SOURCE PASSAGE:

* * * * * * *

- Born: 25 February 1992 (age 34)
- Height: 160 cm (5 ft 3 in)

Gymnastics career
- Discipline: Men's artistic gymnastics
- Country represented: India (2010)
- Medal record
| Men's Artistic Gymnastics |
| Representing India |
- Allegiance: India
- Branch: Indian Navy
- Service years: 2010–Present
- Rank: Master Chief Petty Officer

= Rakesh Kumar Patra =

Indian artistic gymnast

Master Chief Petty Officer Rakesh Kumar Patra (born 25 February 1992) is an Indian male artistic gymnast and India's National Coach, representing his nation at international competitions. He competed 5 world championships, including 2011,2013 , 2014,2015,2017. 3 Asian games and 3 commonwealth games and 5 time India champion. He is supported by the GoSports Foundation through the Rahul Dravid mentorship programme. He is a Junior Commissioned Officer in the Indian Navy.

* * * * * * *

REQUIRED TASK A: In the Rakesh Kumar Patra profile, which branch of the military does he serve in?
The rows below have no connection to the profile above.

Dataset rows:
* * * * * * *

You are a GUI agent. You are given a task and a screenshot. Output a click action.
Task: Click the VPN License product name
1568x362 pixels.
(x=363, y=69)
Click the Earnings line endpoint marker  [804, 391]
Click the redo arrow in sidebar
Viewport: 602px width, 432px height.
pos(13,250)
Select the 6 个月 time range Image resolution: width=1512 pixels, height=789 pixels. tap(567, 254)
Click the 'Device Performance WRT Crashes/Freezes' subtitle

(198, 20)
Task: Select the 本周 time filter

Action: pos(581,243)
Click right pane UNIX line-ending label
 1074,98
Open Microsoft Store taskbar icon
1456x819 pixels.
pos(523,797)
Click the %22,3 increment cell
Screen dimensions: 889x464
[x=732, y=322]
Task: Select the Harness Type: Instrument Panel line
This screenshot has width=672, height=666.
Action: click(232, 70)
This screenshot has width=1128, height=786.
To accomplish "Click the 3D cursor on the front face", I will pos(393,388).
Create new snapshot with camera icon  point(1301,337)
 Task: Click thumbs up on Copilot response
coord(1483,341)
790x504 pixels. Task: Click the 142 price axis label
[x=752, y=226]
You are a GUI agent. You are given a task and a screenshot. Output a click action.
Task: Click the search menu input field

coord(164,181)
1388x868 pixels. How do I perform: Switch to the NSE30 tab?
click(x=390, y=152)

* * * * * * *

REQUIRED TASK B: In the dataset rows, take everything from the first row down to the row that contains "I will pos(393,388).", swap "time" for "date", and give back only those rows.

CORRECT RESULT A: The Indian Navy.

CORRECT RESULT B:
You are a GUI agent. You are given a task and a screenshot. Output a click action.
Task: Click the VPN License product name
1568x362 pixels.
(x=363, y=69)
Click the Earnings line endpoint marker  [804, 391]
Click the redo arrow in sidebar
Viewport: 602px width, 432px height.
pos(13,250)
Select the 6 个月 date range Image resolution: width=1512 pixels, height=789 pixels. tap(567, 254)
Click the 'Device Performance WRT Crashes/Freezes' subtitle

(198, 20)
Task: Select the 本周 date filter

Action: pos(581,243)
Click right pane UNIX line-ending label
 1074,98
Open Microsoft Store taskbar icon
1456x819 pixels.
pos(523,797)
Click the %22,3 increment cell
Screen dimensions: 889x464
[x=732, y=322]
Task: Select the Harness Type: Instrument Panel line
This screenshot has width=672, height=666.
Action: click(232, 70)
This screenshot has width=1128, height=786.
To accomplish "Click the 3D cursor on the front face", I will pos(393,388).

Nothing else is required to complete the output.